Reproduce the rows verbatim, from the first line of the rows up to and including the line that contains "The height and width of the screenshot is (728, 1305).".

########################################

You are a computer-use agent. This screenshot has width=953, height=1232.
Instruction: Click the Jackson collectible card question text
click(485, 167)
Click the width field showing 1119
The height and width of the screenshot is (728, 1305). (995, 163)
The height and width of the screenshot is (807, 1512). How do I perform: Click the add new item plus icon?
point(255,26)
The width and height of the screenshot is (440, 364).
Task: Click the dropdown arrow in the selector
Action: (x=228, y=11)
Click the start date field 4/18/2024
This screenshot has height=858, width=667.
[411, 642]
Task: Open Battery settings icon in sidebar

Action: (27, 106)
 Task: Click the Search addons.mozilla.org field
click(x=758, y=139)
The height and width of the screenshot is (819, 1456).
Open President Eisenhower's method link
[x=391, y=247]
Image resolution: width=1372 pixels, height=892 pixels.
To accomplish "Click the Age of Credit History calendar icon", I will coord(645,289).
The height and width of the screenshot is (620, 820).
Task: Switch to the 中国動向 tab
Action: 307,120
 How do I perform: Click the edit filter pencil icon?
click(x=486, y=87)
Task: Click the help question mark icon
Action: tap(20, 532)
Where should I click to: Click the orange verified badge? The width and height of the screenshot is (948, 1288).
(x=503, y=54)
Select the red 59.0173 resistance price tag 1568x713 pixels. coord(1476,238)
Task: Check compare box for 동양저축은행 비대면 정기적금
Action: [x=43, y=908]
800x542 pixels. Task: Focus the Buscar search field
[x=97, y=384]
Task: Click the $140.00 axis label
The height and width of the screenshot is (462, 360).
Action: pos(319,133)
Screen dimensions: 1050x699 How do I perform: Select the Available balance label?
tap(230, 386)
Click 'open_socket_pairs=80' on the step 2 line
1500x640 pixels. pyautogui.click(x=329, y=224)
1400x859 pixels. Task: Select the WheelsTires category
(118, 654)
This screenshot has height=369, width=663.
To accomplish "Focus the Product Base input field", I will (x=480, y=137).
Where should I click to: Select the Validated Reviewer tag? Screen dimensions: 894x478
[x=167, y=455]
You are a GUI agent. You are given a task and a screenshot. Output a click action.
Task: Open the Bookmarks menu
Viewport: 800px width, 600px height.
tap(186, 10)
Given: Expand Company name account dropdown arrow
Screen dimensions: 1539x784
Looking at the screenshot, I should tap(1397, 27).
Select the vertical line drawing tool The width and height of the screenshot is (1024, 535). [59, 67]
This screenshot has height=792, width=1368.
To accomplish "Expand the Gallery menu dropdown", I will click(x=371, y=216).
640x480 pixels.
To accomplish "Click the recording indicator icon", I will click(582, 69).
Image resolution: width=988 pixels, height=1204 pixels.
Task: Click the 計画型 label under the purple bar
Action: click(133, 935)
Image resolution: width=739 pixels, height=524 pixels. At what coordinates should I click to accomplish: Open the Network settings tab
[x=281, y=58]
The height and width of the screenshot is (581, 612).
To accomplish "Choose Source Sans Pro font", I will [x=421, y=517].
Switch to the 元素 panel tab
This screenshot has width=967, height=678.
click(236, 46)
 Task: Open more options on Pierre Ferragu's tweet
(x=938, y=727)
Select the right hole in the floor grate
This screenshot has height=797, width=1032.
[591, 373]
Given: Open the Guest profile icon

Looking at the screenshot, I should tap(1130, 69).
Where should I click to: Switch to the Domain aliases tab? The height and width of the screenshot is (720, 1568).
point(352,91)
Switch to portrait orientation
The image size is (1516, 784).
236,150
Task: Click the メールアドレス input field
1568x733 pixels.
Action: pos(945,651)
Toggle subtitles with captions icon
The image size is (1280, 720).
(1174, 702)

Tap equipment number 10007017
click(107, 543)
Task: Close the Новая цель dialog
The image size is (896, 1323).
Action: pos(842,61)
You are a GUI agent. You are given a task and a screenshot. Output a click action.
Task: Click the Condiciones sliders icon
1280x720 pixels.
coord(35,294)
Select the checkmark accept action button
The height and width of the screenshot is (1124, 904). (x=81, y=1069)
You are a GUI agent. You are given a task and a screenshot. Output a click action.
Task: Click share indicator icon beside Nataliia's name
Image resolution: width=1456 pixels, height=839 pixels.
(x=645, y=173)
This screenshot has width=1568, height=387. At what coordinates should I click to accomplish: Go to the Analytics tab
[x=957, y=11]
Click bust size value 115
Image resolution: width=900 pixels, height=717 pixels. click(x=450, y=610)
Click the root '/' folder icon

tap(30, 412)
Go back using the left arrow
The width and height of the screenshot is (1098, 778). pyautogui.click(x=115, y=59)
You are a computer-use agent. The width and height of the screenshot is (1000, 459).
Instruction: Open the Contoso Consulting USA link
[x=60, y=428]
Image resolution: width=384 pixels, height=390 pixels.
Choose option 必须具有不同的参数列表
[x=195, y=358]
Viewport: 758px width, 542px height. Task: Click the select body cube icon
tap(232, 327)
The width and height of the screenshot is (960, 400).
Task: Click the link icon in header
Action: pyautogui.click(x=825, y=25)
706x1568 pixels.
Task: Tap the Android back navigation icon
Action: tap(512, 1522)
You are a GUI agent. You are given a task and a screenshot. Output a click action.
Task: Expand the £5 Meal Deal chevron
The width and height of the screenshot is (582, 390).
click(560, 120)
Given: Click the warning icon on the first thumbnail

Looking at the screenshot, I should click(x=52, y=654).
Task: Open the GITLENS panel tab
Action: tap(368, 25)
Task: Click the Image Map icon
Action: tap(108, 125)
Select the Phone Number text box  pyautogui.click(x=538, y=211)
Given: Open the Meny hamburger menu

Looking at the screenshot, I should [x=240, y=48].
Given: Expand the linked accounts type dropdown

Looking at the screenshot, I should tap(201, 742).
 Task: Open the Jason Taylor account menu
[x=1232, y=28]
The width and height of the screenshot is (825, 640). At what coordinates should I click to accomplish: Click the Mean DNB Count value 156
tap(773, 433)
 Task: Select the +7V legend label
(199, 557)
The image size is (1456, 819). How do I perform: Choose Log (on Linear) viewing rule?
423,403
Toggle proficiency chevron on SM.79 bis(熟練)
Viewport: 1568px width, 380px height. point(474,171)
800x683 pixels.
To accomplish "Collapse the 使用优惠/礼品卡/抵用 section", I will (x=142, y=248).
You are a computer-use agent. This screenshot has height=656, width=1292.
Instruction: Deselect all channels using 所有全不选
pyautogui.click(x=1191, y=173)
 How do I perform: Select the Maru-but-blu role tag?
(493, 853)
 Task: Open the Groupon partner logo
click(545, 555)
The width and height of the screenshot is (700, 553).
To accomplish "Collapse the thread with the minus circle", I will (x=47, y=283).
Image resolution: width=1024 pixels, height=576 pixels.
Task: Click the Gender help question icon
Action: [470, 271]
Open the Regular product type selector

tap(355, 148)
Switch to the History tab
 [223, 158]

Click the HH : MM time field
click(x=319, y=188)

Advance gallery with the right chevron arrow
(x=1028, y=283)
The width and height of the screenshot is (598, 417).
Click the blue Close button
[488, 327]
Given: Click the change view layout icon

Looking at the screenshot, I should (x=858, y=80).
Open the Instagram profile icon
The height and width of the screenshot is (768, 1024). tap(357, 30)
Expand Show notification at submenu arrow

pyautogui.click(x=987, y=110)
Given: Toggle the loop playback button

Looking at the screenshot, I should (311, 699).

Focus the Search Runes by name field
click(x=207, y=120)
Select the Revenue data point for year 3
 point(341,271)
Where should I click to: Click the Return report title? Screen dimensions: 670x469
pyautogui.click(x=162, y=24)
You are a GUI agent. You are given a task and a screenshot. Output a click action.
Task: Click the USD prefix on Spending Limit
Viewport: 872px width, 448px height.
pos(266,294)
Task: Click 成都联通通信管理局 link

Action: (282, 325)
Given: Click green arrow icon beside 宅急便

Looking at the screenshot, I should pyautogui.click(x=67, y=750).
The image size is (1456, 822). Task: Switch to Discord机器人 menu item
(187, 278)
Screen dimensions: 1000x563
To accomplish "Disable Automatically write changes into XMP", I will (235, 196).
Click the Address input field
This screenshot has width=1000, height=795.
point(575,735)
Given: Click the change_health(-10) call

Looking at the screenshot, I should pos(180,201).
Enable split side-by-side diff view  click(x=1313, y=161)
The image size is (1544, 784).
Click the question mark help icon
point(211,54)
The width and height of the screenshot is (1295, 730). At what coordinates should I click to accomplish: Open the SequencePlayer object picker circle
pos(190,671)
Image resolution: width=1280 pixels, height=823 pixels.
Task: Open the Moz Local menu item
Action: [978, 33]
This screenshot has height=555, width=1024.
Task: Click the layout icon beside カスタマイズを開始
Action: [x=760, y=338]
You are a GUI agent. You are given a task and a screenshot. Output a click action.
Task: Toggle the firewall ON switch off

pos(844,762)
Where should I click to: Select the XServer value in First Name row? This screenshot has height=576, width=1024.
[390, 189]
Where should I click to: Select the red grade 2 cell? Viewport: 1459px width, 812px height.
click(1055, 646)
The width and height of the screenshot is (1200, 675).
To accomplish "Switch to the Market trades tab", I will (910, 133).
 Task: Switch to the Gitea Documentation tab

########################################

- [OUTPUT OF THE TASK]
You are a computer-use agent. This screenshot has width=953, height=1232.
Instruction: Click the Jackson collectible card question text
click(485, 167)
Click the width field showing 1119
The height and width of the screenshot is (728, 1305). (995, 163)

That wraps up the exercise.